GIVEN DATA →
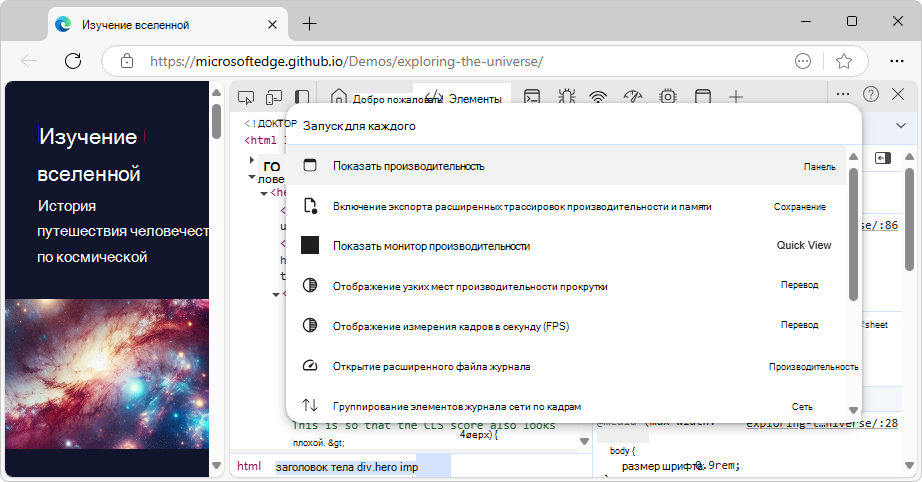
Task: Open DevTools more options ellipsis menu
Action: coord(842,94)
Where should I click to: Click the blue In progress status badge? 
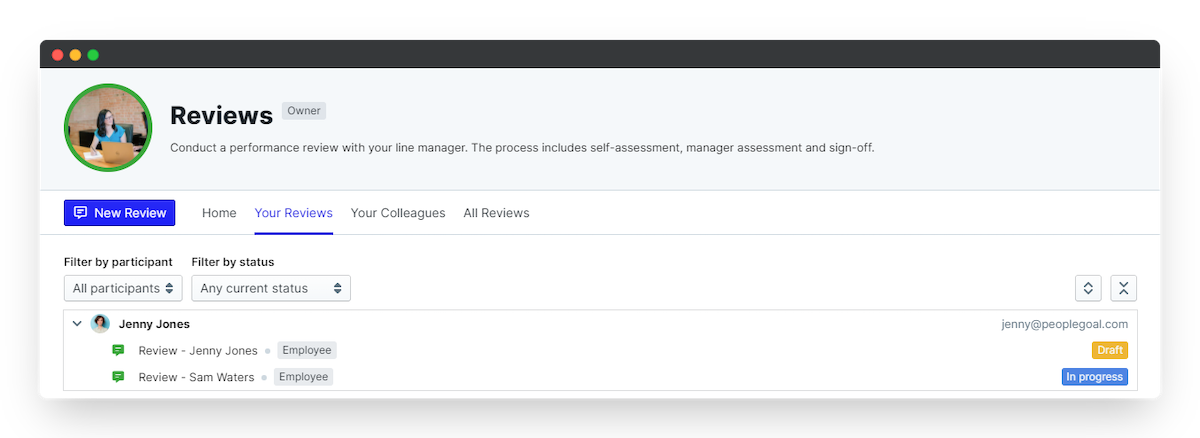(x=1095, y=377)
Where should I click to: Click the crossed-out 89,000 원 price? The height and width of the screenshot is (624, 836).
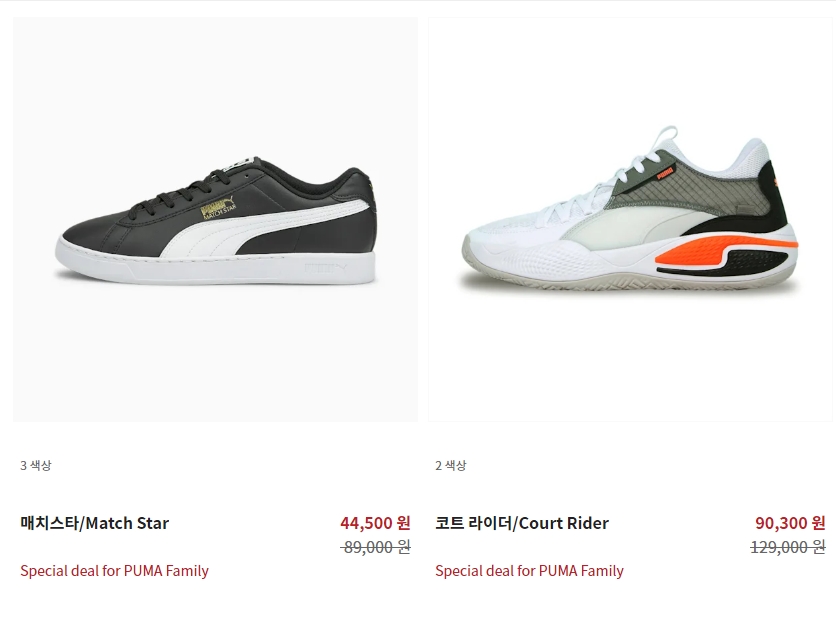pos(375,547)
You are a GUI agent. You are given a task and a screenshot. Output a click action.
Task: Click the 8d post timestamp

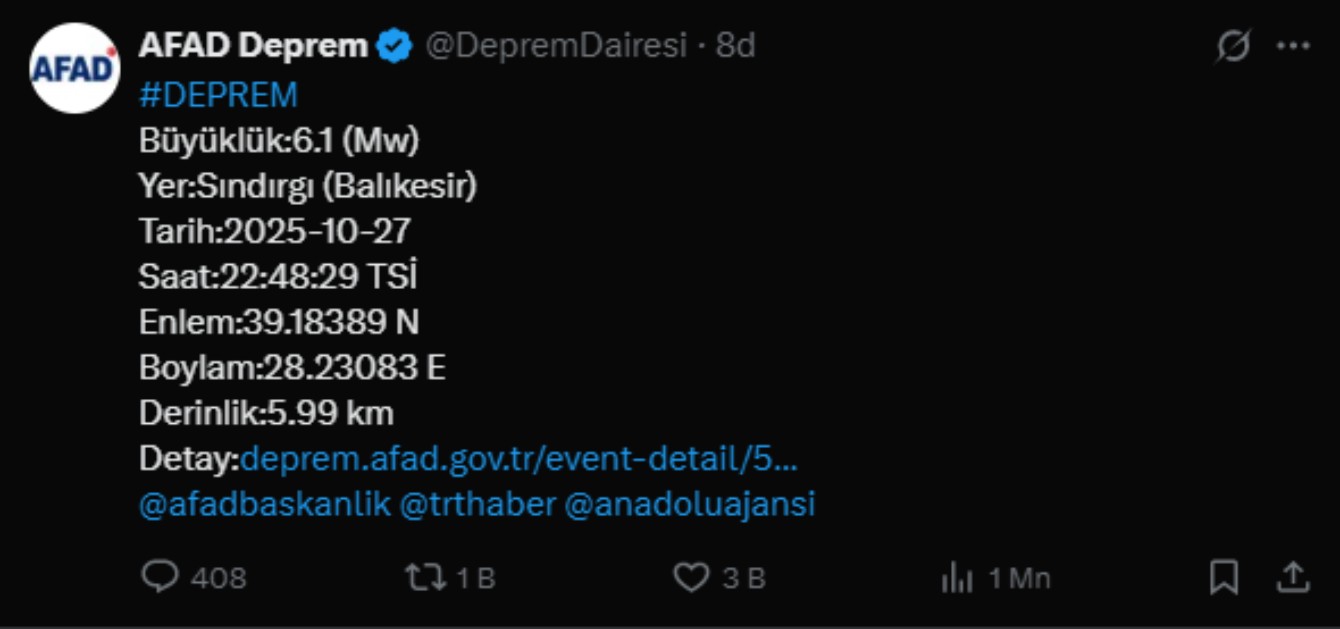(735, 45)
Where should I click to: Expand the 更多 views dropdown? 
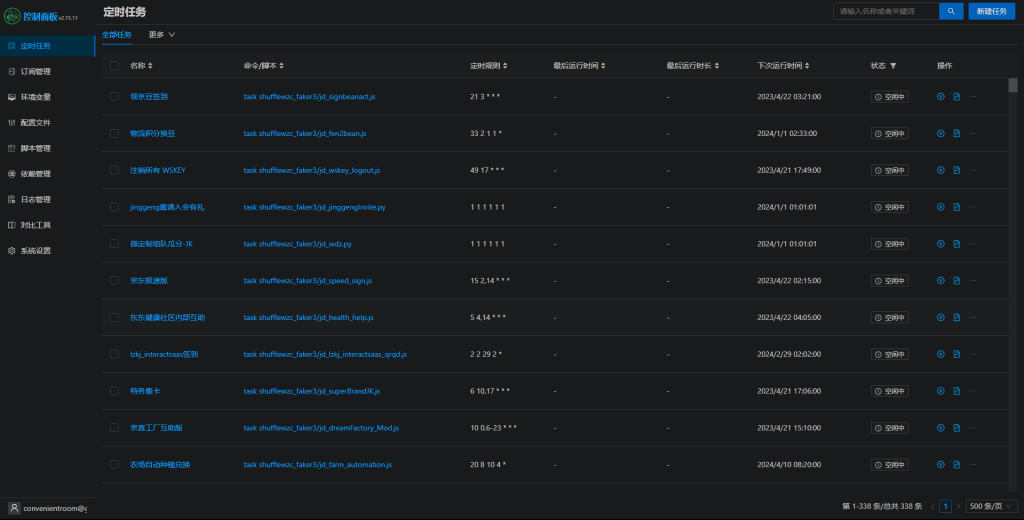tap(161, 34)
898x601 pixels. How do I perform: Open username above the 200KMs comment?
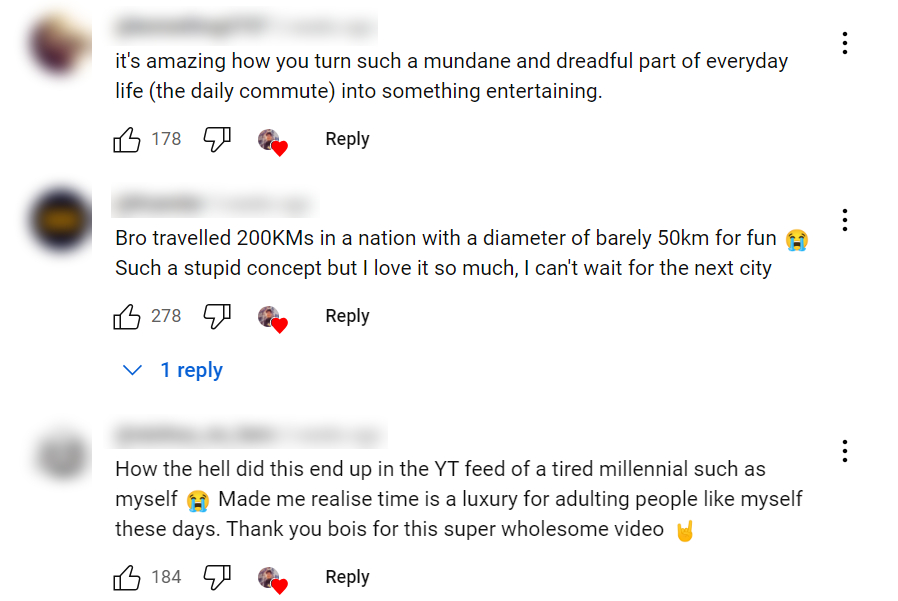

PROBLEM DETAILS → In the records, the line containing "Where should I click to: Click the blue" starts the span and the final line ends it. Output exactly that span, both ends included, with no pictures and nothing else.

ANSWER FOR THE TASK →
Where should I click to: Click the blue In progress status badge? 
(x=1095, y=377)
Where should I click to: Click the crossed-out 89,000 원 price? The height and width of the screenshot is (624, 836).
pos(375,547)
You are a GUI agent. You are given a task and a screenshot. Output a click action.
Task: Click the 8d post timestamp

(735, 45)
Where should I click to: Expand the 更多 views dropdown? 
tap(161, 34)
898x601 pixels. How do I perform: Open username above the 200KMs comment?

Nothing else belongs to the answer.